Guided by an exotic twang that speaks to the western soul in all country/folk crossovers, “Me and You” might be the most retro composition on the whole of Chris St. John’s new album Fly Away, but it’s also one of the most soulful. Our singer’s vocal is pristinely preserved between gilded strings and eloquent percussion nudging bittersweet harmonies forth, and much like the acoustic cut of the title track, the lyrics are made all the stronger through the melodic disposition of the arrangement.
Everything in Fly Away is produced to draw us closer with warmth and simplistic melodicism as accessible as it is endearing, and from the ambitious sway of “I Still Love You” to the unassumingly epic “I Just Knew (Wedding Version),” there isn’t a spot of filler to skip over here. St. John takes a page from John Denver and James Taylor with the structure of this tracklist, but in songs like “My Sunrise” and “Walk Between the White Lines,” it’s clear that the stories he wants to tell are his and his alone. This is as intimate a record as I could ask for this summer, but not a piece that feels centered on the personality of its creator alone.

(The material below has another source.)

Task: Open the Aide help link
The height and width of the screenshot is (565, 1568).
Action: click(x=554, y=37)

The harmonies in “I Need a Horse,” “Disappear,” “I Just Knew,” and “Look For Me” immediately add capitalization to the words that St. John is singing to us, and I like that he’s going out of his way in this mix to get us as much melodic charm as possible. It never comes across as saccharine but instead quite personal, which is something I’ve been wanting more out of the singer/songwriter content I’ve been reviewing in the past few months. There’s no isolated tone to the lyrics in “Hold On” or “Me and You;” St. John gains nothing by keeping himself on an island with his verses, and he rightly stays more observational in style than he ever does self-contained. There’s a strength behind him with these string arrangements that is telling of what he could do with an even bigger band in the studio, but I can also appreciate the depth he’s able to present with little more than a few session players helping him to construct a foundation for Fly Away.

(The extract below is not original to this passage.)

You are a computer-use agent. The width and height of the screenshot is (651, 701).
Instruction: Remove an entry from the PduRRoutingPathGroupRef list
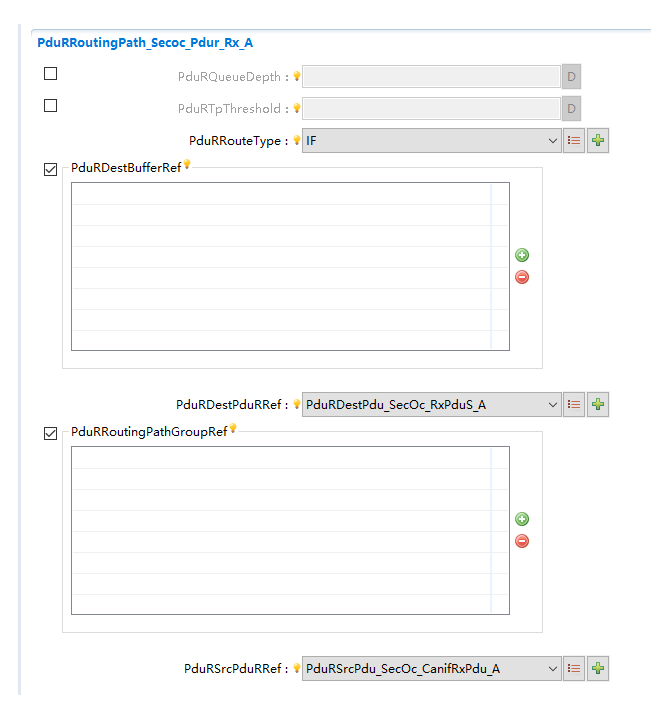pyautogui.click(x=521, y=541)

There are a lot of people trying to break into the singer/songwriter genre right now because of its trending status in the American mainstream, but of the underground players that I have been paying closer attention to, I believe Chris St. John to be among the very best in the business. His new album has an accessible nature that could get a lot of country fans into the modern folk beat, and perhaps even vice versa, but the real story here is the melodic daggers that St. John is seemingly able to dispense at will. He’s got so much charisma at the microphone in this LP, and if Fly Away is just a preview of what he’s still got in the tank, his success will only get more significant.